AIM OF THE EXERCISE: Check each line of the material below for "agent", then copy the ones that contain it.

START DATA UNDER STUDY

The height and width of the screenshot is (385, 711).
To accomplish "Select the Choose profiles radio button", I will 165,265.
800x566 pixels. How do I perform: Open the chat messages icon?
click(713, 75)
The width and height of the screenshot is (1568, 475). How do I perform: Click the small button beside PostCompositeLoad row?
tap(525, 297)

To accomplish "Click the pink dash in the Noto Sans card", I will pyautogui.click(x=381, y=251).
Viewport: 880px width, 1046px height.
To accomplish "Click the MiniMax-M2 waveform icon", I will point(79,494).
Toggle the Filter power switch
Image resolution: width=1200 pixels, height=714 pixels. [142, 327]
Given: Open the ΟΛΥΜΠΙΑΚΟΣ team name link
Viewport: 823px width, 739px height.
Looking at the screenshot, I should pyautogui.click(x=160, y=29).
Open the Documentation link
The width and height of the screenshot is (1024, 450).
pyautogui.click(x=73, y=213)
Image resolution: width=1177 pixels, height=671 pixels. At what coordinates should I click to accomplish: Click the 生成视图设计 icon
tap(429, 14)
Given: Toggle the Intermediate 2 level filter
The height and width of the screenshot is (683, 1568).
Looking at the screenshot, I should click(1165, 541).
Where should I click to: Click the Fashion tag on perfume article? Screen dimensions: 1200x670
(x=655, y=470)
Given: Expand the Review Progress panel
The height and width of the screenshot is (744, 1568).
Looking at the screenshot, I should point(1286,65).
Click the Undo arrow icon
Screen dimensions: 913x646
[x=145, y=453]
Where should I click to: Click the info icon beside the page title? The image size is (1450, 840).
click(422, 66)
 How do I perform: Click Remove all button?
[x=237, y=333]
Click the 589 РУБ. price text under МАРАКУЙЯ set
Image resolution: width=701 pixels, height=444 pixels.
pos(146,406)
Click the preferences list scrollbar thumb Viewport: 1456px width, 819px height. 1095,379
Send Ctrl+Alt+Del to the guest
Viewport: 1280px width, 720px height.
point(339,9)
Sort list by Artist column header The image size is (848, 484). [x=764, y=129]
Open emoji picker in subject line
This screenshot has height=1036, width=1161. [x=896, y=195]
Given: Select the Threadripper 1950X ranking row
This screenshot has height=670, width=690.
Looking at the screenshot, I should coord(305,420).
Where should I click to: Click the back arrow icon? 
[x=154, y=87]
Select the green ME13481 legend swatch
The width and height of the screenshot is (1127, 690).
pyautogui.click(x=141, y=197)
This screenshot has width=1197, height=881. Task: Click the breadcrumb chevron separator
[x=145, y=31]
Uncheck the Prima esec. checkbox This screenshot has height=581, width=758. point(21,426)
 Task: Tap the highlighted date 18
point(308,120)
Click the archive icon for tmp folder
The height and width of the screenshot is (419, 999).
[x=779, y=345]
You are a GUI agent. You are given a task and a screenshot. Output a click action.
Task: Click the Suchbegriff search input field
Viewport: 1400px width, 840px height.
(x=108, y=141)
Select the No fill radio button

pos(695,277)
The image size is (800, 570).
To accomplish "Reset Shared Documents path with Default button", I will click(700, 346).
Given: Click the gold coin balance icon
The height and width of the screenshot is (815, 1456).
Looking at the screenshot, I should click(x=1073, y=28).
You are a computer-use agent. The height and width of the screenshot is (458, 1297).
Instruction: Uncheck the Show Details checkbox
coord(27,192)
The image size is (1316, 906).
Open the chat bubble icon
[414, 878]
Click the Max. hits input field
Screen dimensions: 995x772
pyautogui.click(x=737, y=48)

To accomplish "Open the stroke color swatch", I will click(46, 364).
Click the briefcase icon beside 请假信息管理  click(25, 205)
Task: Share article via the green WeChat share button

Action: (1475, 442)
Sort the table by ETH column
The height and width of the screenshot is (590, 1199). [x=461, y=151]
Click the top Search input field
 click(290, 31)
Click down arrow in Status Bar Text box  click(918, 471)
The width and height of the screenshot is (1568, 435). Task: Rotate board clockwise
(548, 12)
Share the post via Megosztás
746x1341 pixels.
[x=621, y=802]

END DATA UNDER STUDY

OUTPUT FOR THIS TASK:
You are a GUI agent. You are given a task and a screenshot. Output a click action.
You are a computer-use agent. The height and width of the screenshot is (458, 1297).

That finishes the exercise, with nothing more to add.